━━ Supplied data

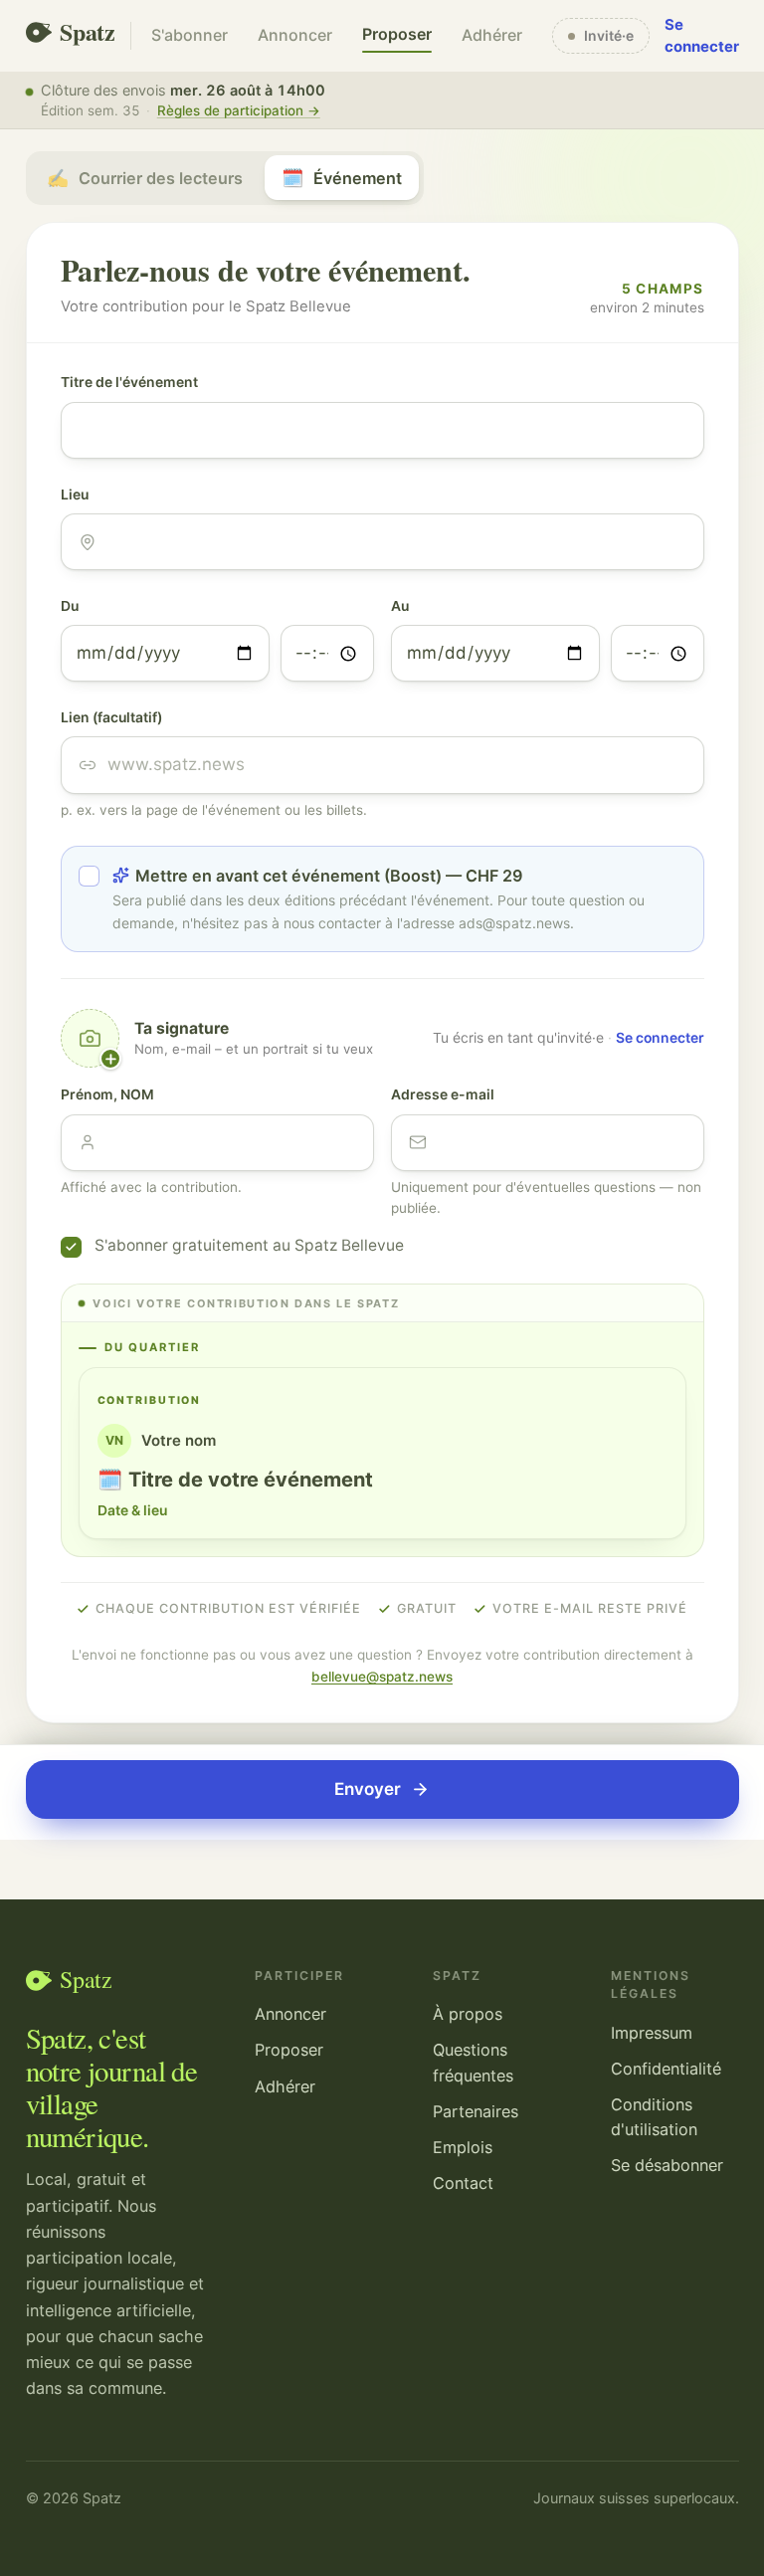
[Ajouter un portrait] (90, 1039)
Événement (342, 177)
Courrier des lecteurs (145, 177)
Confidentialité (666, 2069)
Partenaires (475, 2111)
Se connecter (702, 36)
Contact (463, 2183)
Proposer (397, 34)
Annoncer (295, 35)
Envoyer (367, 1789)
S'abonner (189, 35)
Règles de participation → (238, 110)
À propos (467, 2014)
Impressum (651, 2033)
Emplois (462, 2147)
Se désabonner (667, 2165)
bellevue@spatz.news (382, 1676)
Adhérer (492, 35)
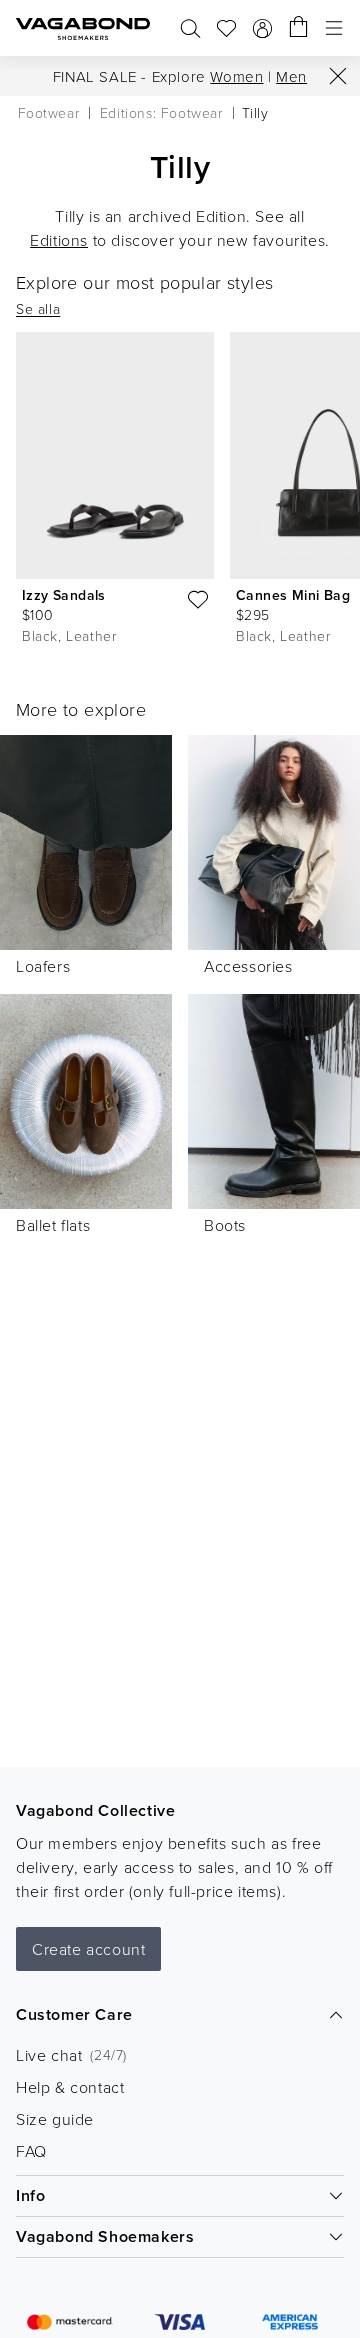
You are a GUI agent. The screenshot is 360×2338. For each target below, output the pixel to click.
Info (30, 2195)
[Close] (338, 76)
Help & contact (70, 2087)
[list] (180, 493)
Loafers (43, 966)
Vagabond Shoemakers (105, 2236)
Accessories (248, 966)
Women (236, 76)
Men (291, 76)
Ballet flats (53, 1225)
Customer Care (74, 2014)
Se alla (38, 308)
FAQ (31, 2151)
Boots (225, 1225)
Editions (59, 240)
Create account (88, 1949)
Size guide (55, 2119)
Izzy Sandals (64, 595)
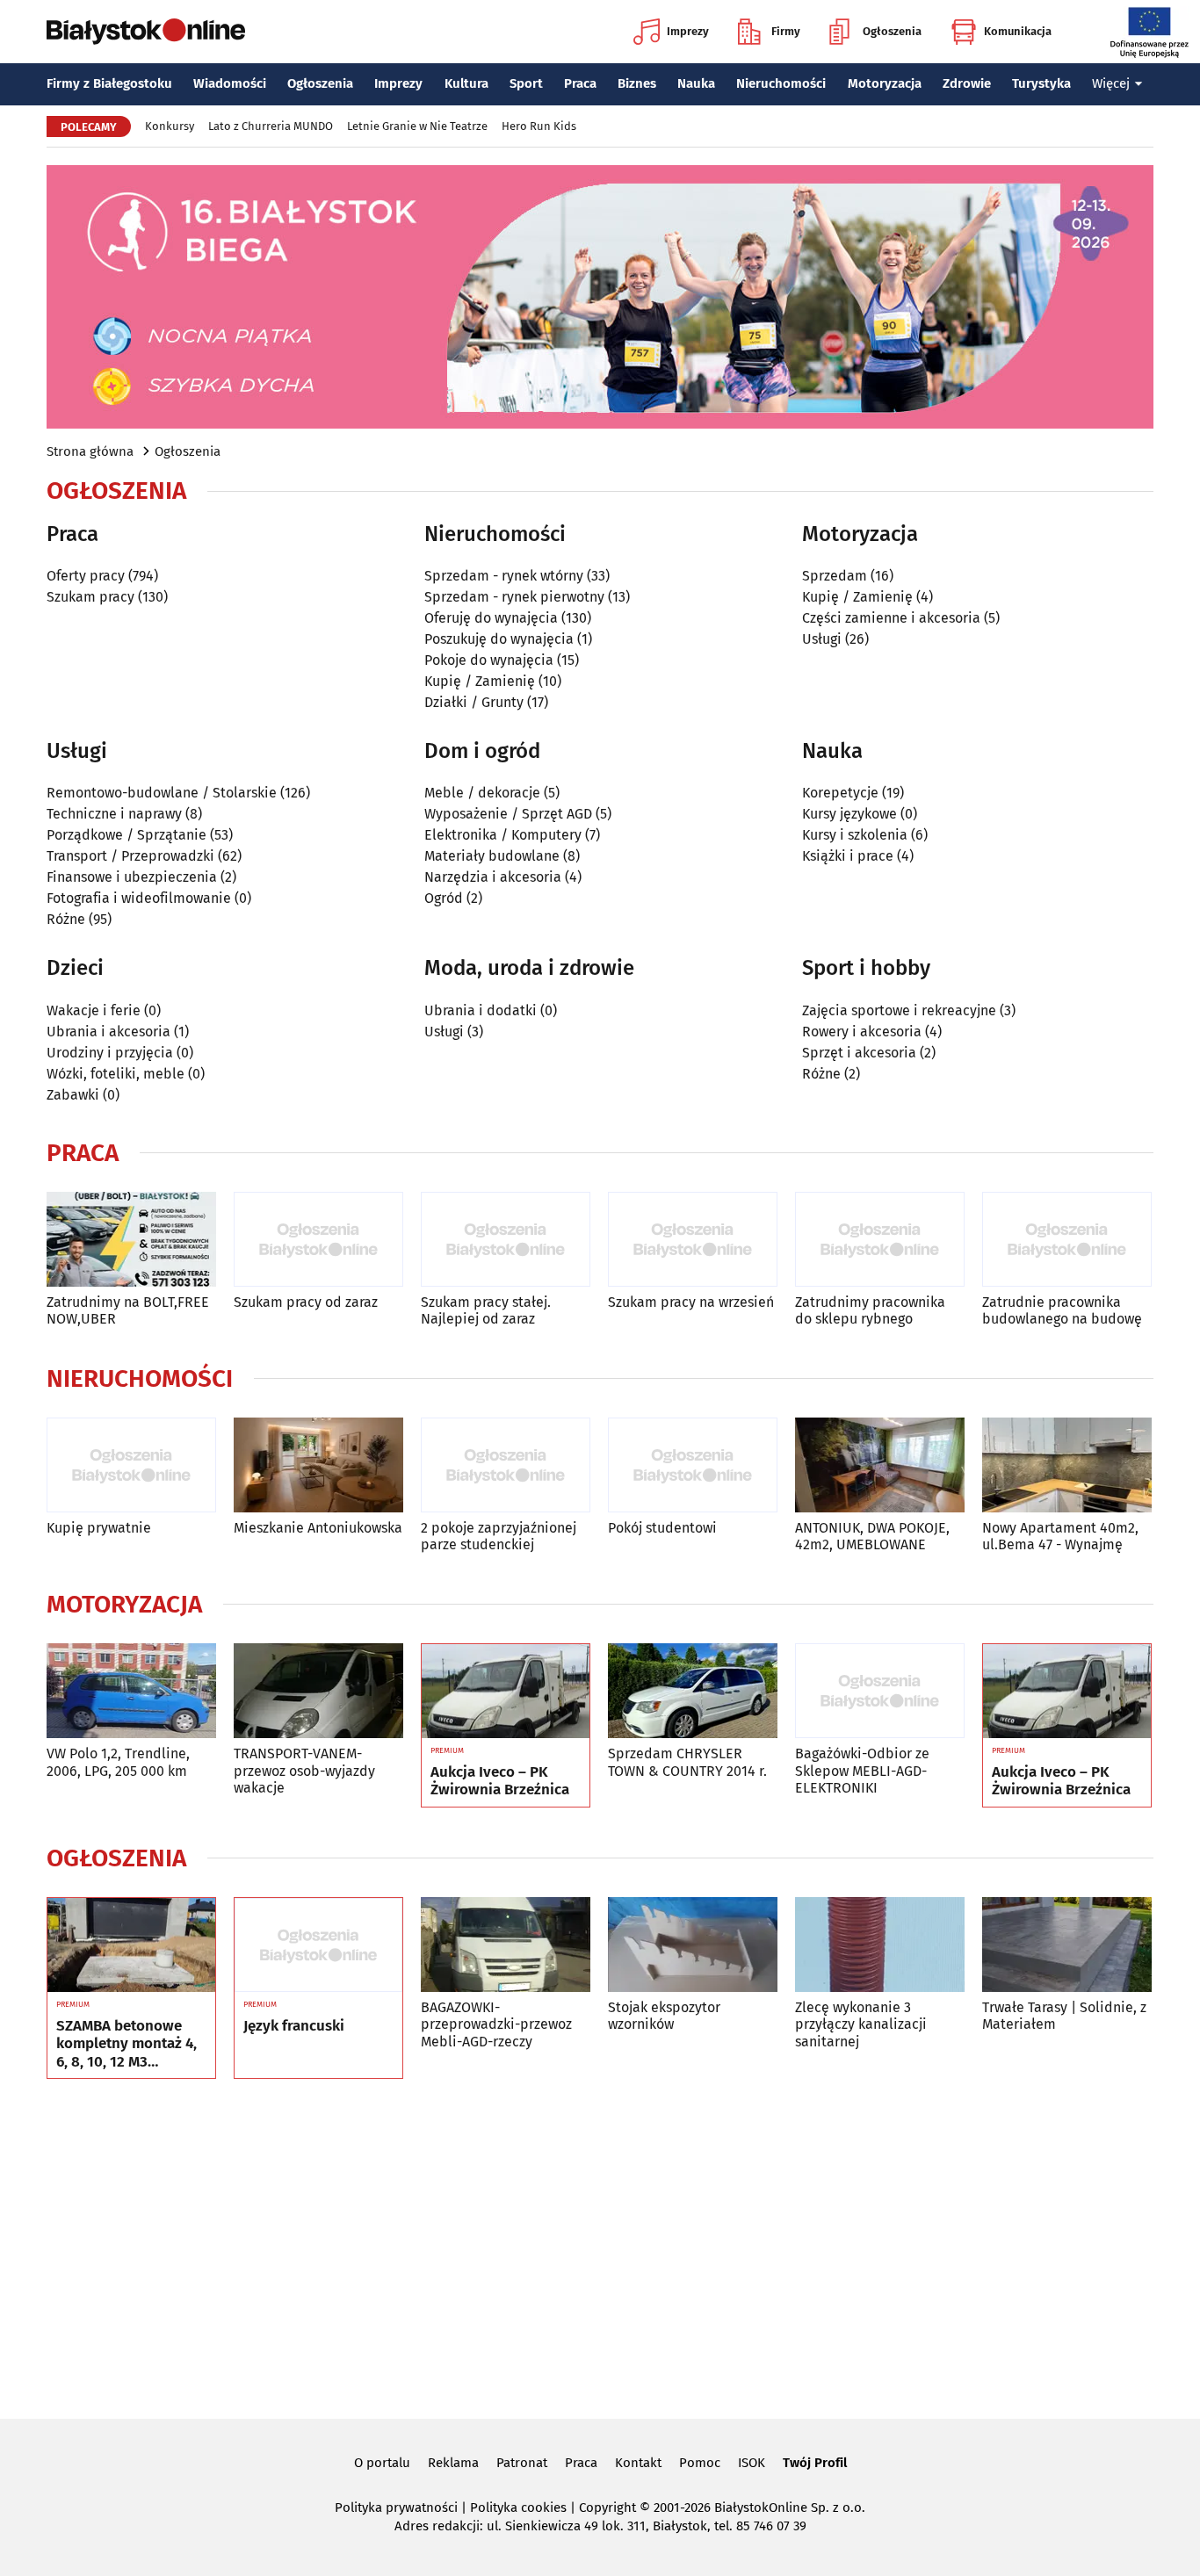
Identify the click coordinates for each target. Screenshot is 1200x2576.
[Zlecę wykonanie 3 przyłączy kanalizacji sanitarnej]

━━━━

*Description of the task*.
For each entry above, write it out again exactly but leave out any picture.

*Reply*.
[Ajouter un portrait] (90, 1039)
Événement (342, 177)
Courrier des lecteurs (145, 177)
Confidentialité (666, 2069)
Partenaires (475, 2111)
Se connecter (702, 36)
Contact (463, 2183)
Proposer (397, 34)
Annoncer (295, 35)
Envoyer (367, 1789)
S'abonner (189, 35)
Règles de participation → (238, 110)
À propos (467, 2014)
Impressum (651, 2033)
Emplois (462, 2147)
Se désabonner (667, 2165)
bellevue@spatz.news (382, 1676)
Adhérer (492, 35)
You are a GUI agent. The screenshot is 360×2338. For each target below, output the pixel to click.
Info (30, 2195)
[Close] (338, 76)
Help & contact (70, 2087)
[list] (180, 493)
Loafers (43, 966)
Vagabond Shoemakers (105, 2236)
Accessories (248, 966)
Women (236, 76)
Men (291, 76)
Ballet flats (53, 1225)
Customer Care (74, 2014)
Se alla (38, 308)
FAQ (31, 2151)
Boots (225, 1225)
Editions (59, 240)
Create account (88, 1949)
Size guide (55, 2119)
Izzy Sandals (64, 595)
Identify the click coordinates for each target. Screenshot is 1200x2576.
[Zlecę wykonanie 3 przyłączy kanalizacji sanitarnej]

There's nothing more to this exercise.